━━ Available data ━━
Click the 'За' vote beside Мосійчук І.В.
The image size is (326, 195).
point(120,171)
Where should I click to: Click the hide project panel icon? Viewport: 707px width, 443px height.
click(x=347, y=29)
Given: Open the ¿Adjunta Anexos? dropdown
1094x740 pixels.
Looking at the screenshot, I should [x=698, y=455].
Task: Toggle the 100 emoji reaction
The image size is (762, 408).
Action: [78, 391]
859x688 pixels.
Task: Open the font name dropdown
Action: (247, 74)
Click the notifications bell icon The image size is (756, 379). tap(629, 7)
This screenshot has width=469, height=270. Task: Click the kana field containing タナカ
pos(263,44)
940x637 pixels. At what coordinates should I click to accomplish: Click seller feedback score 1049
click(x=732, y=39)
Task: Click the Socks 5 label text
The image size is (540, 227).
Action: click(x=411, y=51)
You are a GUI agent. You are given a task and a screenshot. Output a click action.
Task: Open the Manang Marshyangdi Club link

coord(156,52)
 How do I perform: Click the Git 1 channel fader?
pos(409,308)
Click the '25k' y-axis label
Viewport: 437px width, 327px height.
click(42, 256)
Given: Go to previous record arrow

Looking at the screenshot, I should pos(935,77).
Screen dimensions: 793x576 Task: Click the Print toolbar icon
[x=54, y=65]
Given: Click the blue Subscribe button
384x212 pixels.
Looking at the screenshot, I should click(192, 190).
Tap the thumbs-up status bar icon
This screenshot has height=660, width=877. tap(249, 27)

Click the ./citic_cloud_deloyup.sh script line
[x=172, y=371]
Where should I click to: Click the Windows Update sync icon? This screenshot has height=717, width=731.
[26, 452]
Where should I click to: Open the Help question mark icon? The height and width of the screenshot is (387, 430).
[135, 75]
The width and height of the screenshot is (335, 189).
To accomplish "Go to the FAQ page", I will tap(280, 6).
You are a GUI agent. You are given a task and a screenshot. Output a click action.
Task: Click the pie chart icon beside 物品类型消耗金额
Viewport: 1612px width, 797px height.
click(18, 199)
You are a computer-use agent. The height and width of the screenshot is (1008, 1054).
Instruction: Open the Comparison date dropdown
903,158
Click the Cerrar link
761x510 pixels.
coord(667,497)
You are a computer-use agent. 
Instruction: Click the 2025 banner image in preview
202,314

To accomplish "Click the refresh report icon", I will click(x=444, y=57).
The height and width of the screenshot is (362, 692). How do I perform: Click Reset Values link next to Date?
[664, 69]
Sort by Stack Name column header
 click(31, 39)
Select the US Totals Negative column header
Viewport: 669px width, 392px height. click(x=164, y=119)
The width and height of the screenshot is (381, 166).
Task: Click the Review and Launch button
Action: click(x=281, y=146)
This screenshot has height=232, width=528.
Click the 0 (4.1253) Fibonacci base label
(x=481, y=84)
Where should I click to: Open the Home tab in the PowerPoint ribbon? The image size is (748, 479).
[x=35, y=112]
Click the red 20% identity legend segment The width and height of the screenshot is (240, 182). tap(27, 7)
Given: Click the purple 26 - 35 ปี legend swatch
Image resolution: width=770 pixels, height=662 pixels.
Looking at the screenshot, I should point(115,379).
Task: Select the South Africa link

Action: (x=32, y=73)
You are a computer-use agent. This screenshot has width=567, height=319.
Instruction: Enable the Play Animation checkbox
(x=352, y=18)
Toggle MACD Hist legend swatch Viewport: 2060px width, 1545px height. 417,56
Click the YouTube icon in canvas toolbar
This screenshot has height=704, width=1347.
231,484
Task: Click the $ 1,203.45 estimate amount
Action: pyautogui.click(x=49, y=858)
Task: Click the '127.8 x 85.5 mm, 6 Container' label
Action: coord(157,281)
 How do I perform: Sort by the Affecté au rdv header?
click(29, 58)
━━━
What is expected » Write out every record exactly as it appears above.

Answer for this exercise »
Click the 'За' vote beside Мосійчук І.В.
The image size is (326, 195).
point(120,171)
Where should I click to: Click the hide project panel icon? Viewport: 707px width, 443px height.
click(x=347, y=29)
Given: Open the ¿Adjunta Anexos? dropdown
1094x740 pixels.
Looking at the screenshot, I should [x=698, y=455].
Task: Toggle the 100 emoji reaction
The image size is (762, 408).
Action: [78, 391]
859x688 pixels.
Task: Open the font name dropdown
Action: (247, 74)
Click the notifications bell icon The image size is (756, 379). tap(629, 7)
This screenshot has width=469, height=270. Task: Click the kana field containing タナカ
pos(263,44)
940x637 pixels. At what coordinates should I click to accomplish: Click seller feedback score 1049
click(x=732, y=39)
Task: Click the Socks 5 label text
The image size is (540, 227).
Action: click(x=411, y=51)
You are a GUI agent. You are given a task and a screenshot. Output a click action.
Task: Open the Manang Marshyangdi Club link

coord(156,52)
 How do I perform: Click the Git 1 channel fader?
pos(409,308)
Click the '25k' y-axis label
Viewport: 437px width, 327px height.
click(42, 256)
Given: Go to previous record arrow

Looking at the screenshot, I should pos(935,77).
Screen dimensions: 793x576 Task: Click the Print toolbar icon
[x=54, y=65]
Given: Click the blue Subscribe button
384x212 pixels.
Looking at the screenshot, I should click(192, 190).
Tap the thumbs-up status bar icon
This screenshot has height=660, width=877. tap(249, 27)

Click the ./citic_cloud_deloyup.sh script line
[x=172, y=371]
Where should I click to: Click the Windows Update sync icon? This screenshot has height=717, width=731.
[26, 452]
Where should I click to: Open the Help question mark icon? The height and width of the screenshot is (387, 430).
[135, 75]
The width and height of the screenshot is (335, 189).
To accomplish "Go to the FAQ page", I will tap(280, 6).
You are a GUI agent. You are given a task and a screenshot. Output a click action.
Task: Click the pie chart icon beside 物品类型消耗金额
Viewport: 1612px width, 797px height.
click(18, 199)
You are a computer-use agent. The height and width of the screenshot is (1008, 1054).
Instruction: Open the Comparison date dropdown
903,158
Click the Cerrar link
761x510 pixels.
coord(667,497)
You are a computer-use agent. 
Instruction: Click the 2025 banner image in preview
202,314

To accomplish "Click the refresh report icon", I will click(x=444, y=57).
The height and width of the screenshot is (362, 692). How do I perform: Click Reset Values link next to Date?
[664, 69]
Sort by Stack Name column header
 click(31, 39)
Select the US Totals Negative column header
Viewport: 669px width, 392px height. click(x=164, y=119)
The width and height of the screenshot is (381, 166).
Task: Click the Review and Launch button
Action: click(x=281, y=146)
This screenshot has height=232, width=528.
Click the 0 (4.1253) Fibonacci base label
(x=481, y=84)
Where should I click to: Open the Home tab in the PowerPoint ribbon? The image size is (748, 479).
[x=35, y=112]
Click the red 20% identity legend segment The width and height of the screenshot is (240, 182). tap(27, 7)
Given: Click the purple 26 - 35 ปี legend swatch
Image resolution: width=770 pixels, height=662 pixels.
Looking at the screenshot, I should point(115,379).
Task: Select the South Africa link

Action: (x=32, y=73)
You are a computer-use agent. This screenshot has width=567, height=319.
Instruction: Enable the Play Animation checkbox
(x=352, y=18)
Toggle MACD Hist legend swatch Viewport: 2060px width, 1545px height. 417,56
Click the YouTube icon in canvas toolbar
This screenshot has height=704, width=1347.
231,484
Task: Click the $ 1,203.45 estimate amount
Action: pyautogui.click(x=49, y=858)
Task: Click the '127.8 x 85.5 mm, 6 Container' label
Action: coord(157,281)
 How do I perform: Sort by the Affecté au rdv header?
click(29, 58)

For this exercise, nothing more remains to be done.